I don't know much about Mac processors, so I can't really speak on the first gen Pro Mac and it's processing speed.  

This is what you need to know though, and everyone makes this mistake in thinking...You GPU really has nothing to do with render speed.  The graphics card really only deals with live application, such as the refresh rate when you are working in the program, and if you have live effects such as anti-aliasing or texturing or reflections in a "live draw" mode (like manipulating live like a video game). That is why you can build a render farm (network of machines all rendering individual frames simultaneously to make the render faster) with barebones components, because the render is based on the CPU, and if you are just using the machine to render frames, who cares what GPU is in it.
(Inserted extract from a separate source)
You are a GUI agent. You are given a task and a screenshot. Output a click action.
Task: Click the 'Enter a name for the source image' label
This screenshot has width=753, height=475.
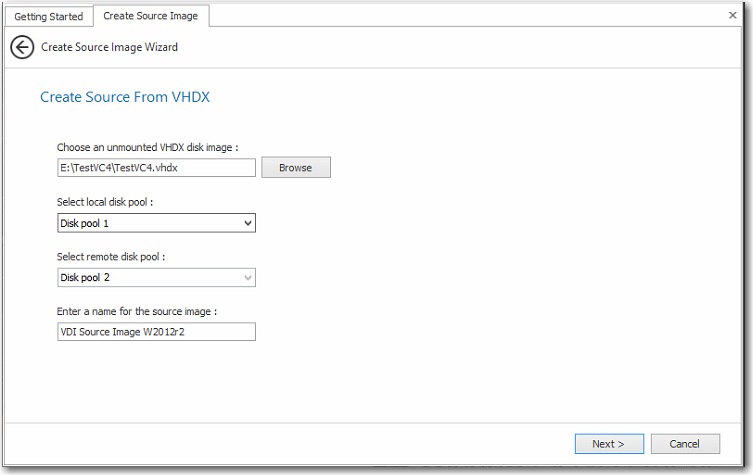point(137,311)
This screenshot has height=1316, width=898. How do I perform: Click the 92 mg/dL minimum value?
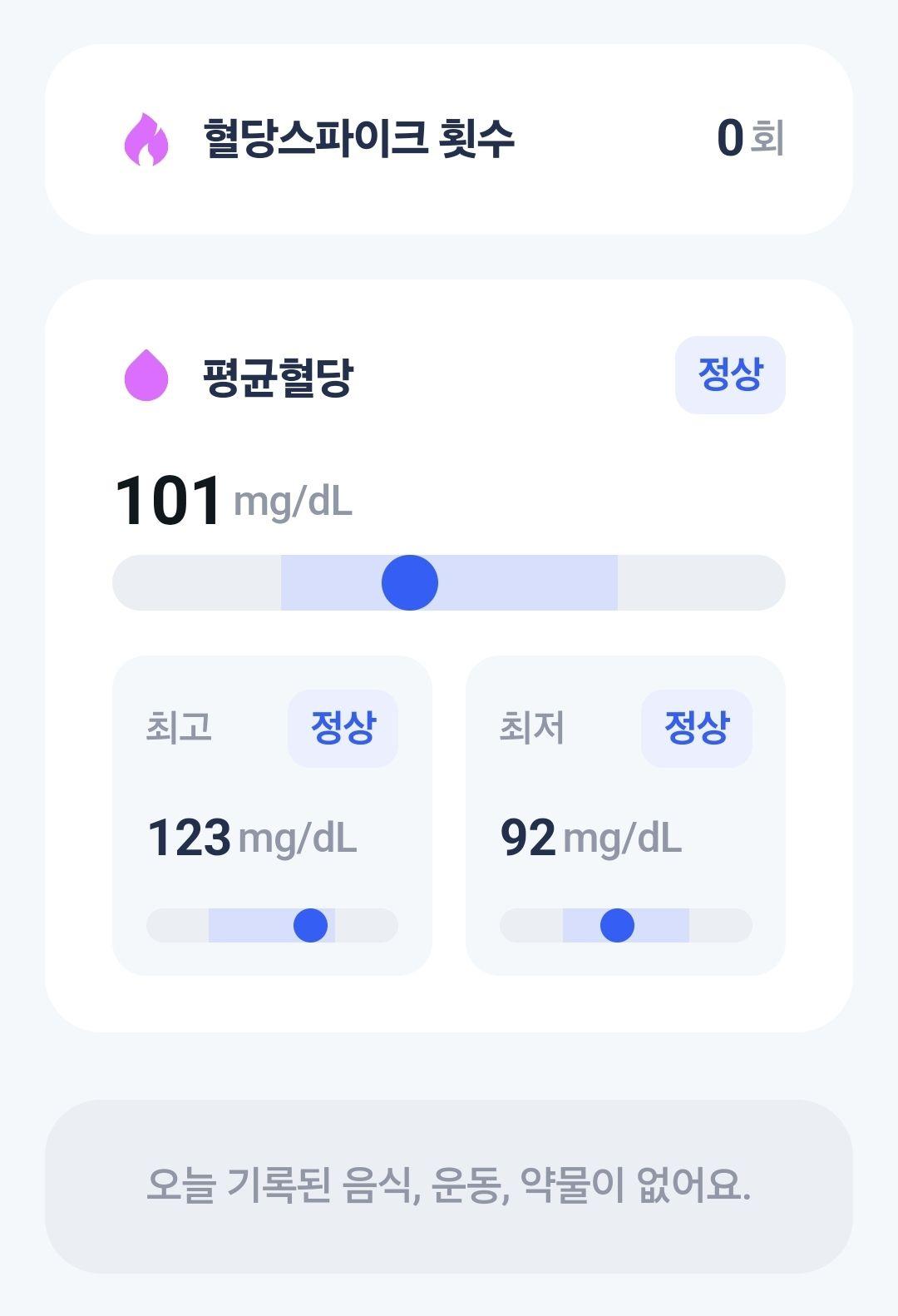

24 secs of animation is about 720 frames.  With that, you are averaging about 2 minutes per frame.  I'm not sure how complex your scene is, or what effects you are using in it, but that's actually not too bad of a render speed at all(assuming that it is a complex scene or model.)

What you need to look for to speed up rendering is things like using raytracing in your render. If you are using raytracing, you may want to work out a way to "fake it" with reflection maps and things like HDR images as environmental maps.  Raytracing is the number one killer of speed, and for the average workstation should only be used for still renders, and not animation.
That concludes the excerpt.